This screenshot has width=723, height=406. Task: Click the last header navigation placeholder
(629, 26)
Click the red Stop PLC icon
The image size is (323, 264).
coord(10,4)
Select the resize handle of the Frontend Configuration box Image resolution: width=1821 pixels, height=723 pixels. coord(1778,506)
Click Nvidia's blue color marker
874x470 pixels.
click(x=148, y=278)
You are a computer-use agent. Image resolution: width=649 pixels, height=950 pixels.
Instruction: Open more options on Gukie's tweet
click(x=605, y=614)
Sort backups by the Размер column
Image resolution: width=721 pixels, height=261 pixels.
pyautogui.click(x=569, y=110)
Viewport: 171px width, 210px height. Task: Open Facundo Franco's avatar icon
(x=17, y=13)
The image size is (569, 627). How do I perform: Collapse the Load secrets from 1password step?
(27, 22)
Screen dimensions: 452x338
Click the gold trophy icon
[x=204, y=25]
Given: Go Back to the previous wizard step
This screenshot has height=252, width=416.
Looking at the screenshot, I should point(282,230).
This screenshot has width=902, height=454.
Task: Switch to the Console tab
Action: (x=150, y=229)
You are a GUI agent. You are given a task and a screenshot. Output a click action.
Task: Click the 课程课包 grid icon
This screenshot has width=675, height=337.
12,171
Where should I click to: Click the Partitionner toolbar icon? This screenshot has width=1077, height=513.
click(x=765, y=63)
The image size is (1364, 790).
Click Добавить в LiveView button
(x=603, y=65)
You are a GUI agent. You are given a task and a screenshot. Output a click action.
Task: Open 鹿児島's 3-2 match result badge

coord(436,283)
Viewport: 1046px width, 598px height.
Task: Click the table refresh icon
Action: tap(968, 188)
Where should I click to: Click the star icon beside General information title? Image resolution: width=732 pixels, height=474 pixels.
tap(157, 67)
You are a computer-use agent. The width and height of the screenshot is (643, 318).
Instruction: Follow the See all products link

########################################

» The request
Write out all of the material above, line for line, with no changes.

» Solved exercise
This screenshot has width=723, height=406. Task: Click the last header navigation placeholder
(629, 26)
Click the red Stop PLC icon
The image size is (323, 264).
coord(10,4)
Select the resize handle of the Frontend Configuration box Image resolution: width=1821 pixels, height=723 pixels. coord(1778,506)
Click Nvidia's blue color marker
874x470 pixels.
click(x=148, y=278)
You are a computer-use agent. Image resolution: width=649 pixels, height=950 pixels.
Instruction: Open more options on Gukie's tweet
click(x=605, y=614)
Sort backups by the Размер column
Image resolution: width=721 pixels, height=261 pixels.
pyautogui.click(x=569, y=110)
Viewport: 171px width, 210px height. Task: Open Facundo Franco's avatar icon
(x=17, y=13)
The image size is (569, 627). How do I perform: Collapse the Load secrets from 1password step?
(27, 22)
Screen dimensions: 452x338
Click the gold trophy icon
[x=204, y=25]
Given: Go Back to the previous wizard step
This screenshot has height=252, width=416.
Looking at the screenshot, I should point(282,230).
This screenshot has width=902, height=454.
Task: Switch to the Console tab
Action: (x=150, y=229)
You are a GUI agent. You are given a task and a screenshot. Output a click action.
Task: Click the 课程课包 grid icon
This screenshot has width=675, height=337.
12,171
Where should I click to: Click the Partitionner toolbar icon? This screenshot has width=1077, height=513.
click(x=765, y=63)
The image size is (1364, 790).
Click Добавить в LiveView button
(x=603, y=65)
You are a GUI agent. You are given a task and a screenshot. Output a click action.
Task: Open 鹿児島's 3-2 match result badge

coord(436,283)
Viewport: 1046px width, 598px height.
Task: Click the table refresh icon
Action: tap(968, 188)
Where should I click to: Click the star icon beside General information title? Image resolution: width=732 pixels, height=474 pixels.
tap(157, 67)
You are a computer-use agent. The width and height of the screenshot is (643, 318).
Instruction: Follow the See all products link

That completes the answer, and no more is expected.